Umfrage in drei Kontinenten Die Meinungen zum Krieg gehen weit auseinander

Brüssel · Russland ist schwächer als vermutet, aggressiver als gedacht und verspielt seine Rolle in der Welt. Diese Sicht herrscht allerdings nur im Westen vor. In Asien gibt es einen ganz anderen Blick auf ein Jahr Krieg in Europa. Das enthüllt eine aktuelle Umfrage im Auftrag einer europäischen Denkfabrik.

Eine ukrainische Fahne bei einem Friedensmarsch in Helsinki im Mai vergangenen Jahres.

Eine ukrainische Fahne bei einem Friedensmarsch in Helsinki im Mai vergangenen Jahres.

Foto: dpa/Vesa Moilanen

Das dürfte sogar im Kreml zu denken geben: Nach einem Jahr Krieg gegen die Ukraine ist nach Meinung der Menschen in drei Kontinenten der Westen geeint.
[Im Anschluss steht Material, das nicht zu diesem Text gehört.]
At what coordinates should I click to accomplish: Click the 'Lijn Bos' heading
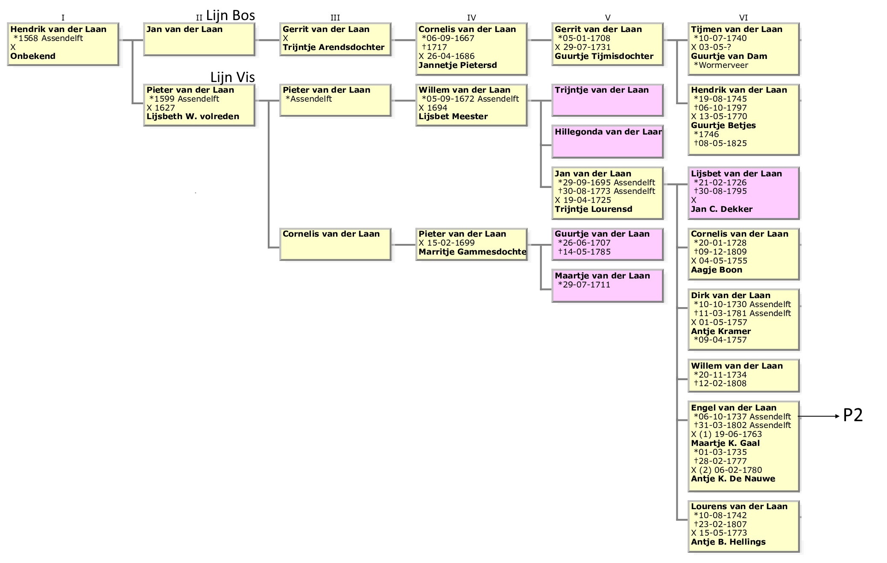coord(230,15)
Sogar 59 Prozent der Russen sehen ganz bis überwiegend gleiche Einstellungen der USA und der EU. Doch wenn es um die Bedingungen für eine Kriegsende oder die künftigen Machtverhältnisse in der Welt geht, klaffen die Meinungen in der Welt weit auseinander. Das ergab eine groß angelegte Umfrage mit fast 20.000 Befragten in drei Kontinenten. Die Ergebnisse stellte jetzt die europäische Denkfabrik ECFR (Europäischer Rat für Auswärtige Beziehungen) vor.
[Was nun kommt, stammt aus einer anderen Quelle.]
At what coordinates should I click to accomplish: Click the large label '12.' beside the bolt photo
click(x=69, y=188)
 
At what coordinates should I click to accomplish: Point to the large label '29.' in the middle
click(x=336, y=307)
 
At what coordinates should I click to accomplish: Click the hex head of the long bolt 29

Bereits im vergangenen Sommer hatte der ECFR die Menschen zum Krieg befragen lassen. Daher können der britische Europa-Experte Timothy Garton Ash und seine Kollegen im Verlauf nun auch von einer Verhärtung der Auffassungen sprechen. So wird die Invasion mehrheitlich von Briten und EU-Bürgern nicht mehr als Krieg in Europa, sondern als Krieg gegen Europa aufgefasst. Anders als vor einem halben Jahr will die Mehrheit nun auch, das die Ukraine ihr gesamtes Territorium zurückerobert, selbst wenn der Krieg dann länger dauert und mehr Opfer fordert. Eine deutliche Mehrheit unterstützt denn auch den Verzicht auf russische fossile Brennstoffe; nur für jeden Vierten hat die störungsfreie Energieversorgung Priorität.
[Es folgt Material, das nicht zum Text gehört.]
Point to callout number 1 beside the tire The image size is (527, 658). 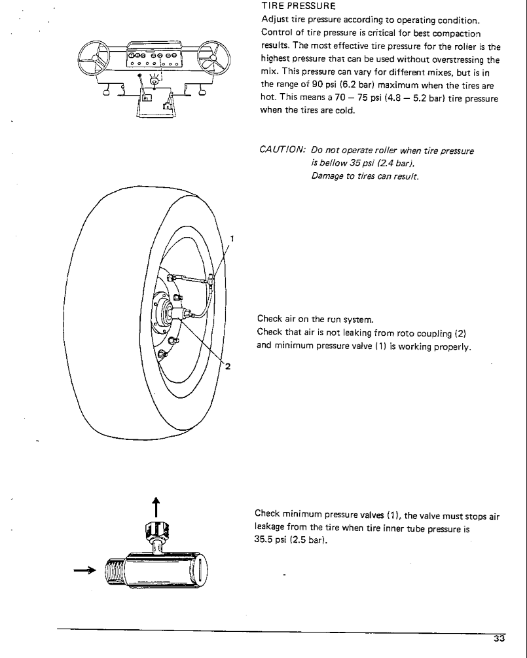point(232,238)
Das sehen die Menschen in anderen Teilen der Welt völlig anders. In China (42 Prozent), der Türkei (48 Prozent) und Indien (54 Prozent) wollen die meisten den Krieg so schnell wie möglich beendet sehen, auch wenn die Ukraine dann auf Teile ihres Territoriums verzichten muss. Nur 23, 27 und 30 Prozent sind dort auf europäischer Linie.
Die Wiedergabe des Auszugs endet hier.